1862—Crusading journalist and anti-lynching activist Ida B. Wells-Barnett is born in Holly Springs, Miss. Wells-Barnett was a true militant activist. Her editorials so  angered Whites in the Memphis, Tenn., area that a mob burned down the building which housed her newspaper. She was also one of the original founders of the NAACP and in 1884 she committed a “Rosa Parks” type act when she refused an order to give up her seat on a train to a White man. It took the conductor and two other men to remove her from the seat and throw her off the train.
1882—Violette A. Johnson is born. She would become the first Black female attorney allowed to practice before the United States Supreme Court.

July 17
1794—Former slave and Min. Richard Allen officially dedicated the Bethel African Methodist Episcopal Church in Philadelphia, Pa. The church was the first all-Black denomination not affiliated with a larger White congregation. The incident leading to the dedication took place in 1787 when Allen, Absalom Jones and several other Blacks were thrown out of Philadelphia’s St. George’s Methodist Episcopal Church when they attempted to pray along-side Whites. The AME Church would go on to become one of the largest Black religious denominations in America.
1862—As the Southern, pro-slavery rebels prove more difficult in battle than expected, Congress passes a law giving President Abraham Lincoln the authority to begin recruiting free Blacks and recently freed slaves into military service during the Civil War.
1911—Frank M. Snowden is born in York County, Va. The Harvard educated Snowden would become a prominent professor at Washington, D.C.’s, Howard University and a leading authority on Blacks in ancient history. His major works include “Blacks in Antiquity: Ethiopians in the Greco-Roman Experience” and “Before Color Prejudice: The Ancient View of Blacks.” Snowden documented that “Ethiopians pioneered religion” and played a major role in the development of the greatness of ancient Egypt. Snowden also showed that Blacks influenced the development of both ancient Greek and Roman societies working in capacities ranging from musicians to scholars.
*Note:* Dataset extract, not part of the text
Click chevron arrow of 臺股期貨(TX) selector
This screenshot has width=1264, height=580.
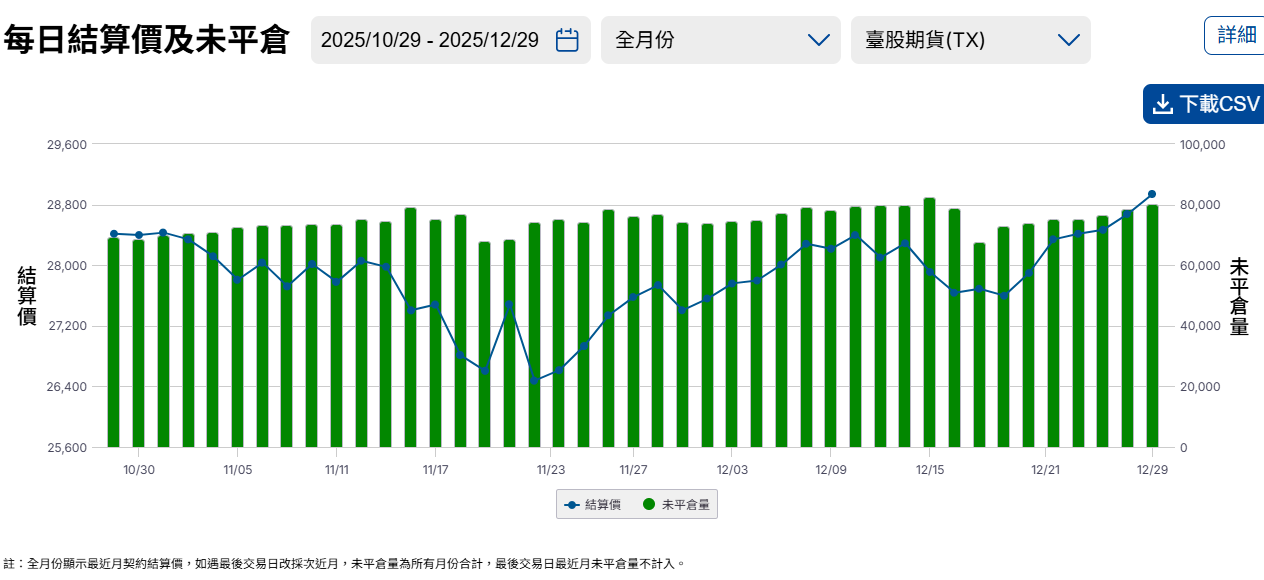[1068, 40]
Snowden died in February 2007 at the age of 95.
Muhammad Ali

1942—Heavyweight boxing champion Muhammad Ali is born Cassius Marcellus Clay in Louisville, Ky. Ali would join the Nation of Islam and become a major opponent of the U.S. war in Vietnam. He would later split with Malcolm X when Malcolm broke away from the Nation of Islam.
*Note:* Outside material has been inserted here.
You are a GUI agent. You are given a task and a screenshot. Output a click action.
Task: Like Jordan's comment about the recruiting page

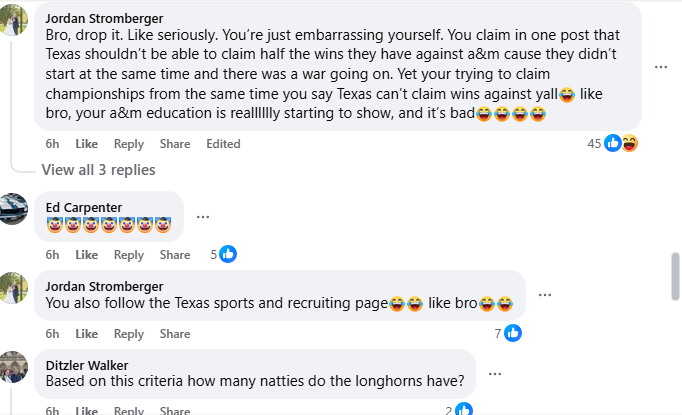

1944—The so-called Port of Chicago Mutiny takes place. In the middle of America’s involvement in World War II, an ammunitions depot at Port Chicago, Calif., explodes killing 320 men—most of them Black. It was the worse stateside disaster in U.S. military history. However, when 258 surviving Black soldiers refused to return to work until they received certain safety guarantees, their refusal was labeled a mutiny by military authorities. Fifty of the soldiers were convicted of mutiny and jailed. However, after the war, President Harry S. Truman commuted their sentences.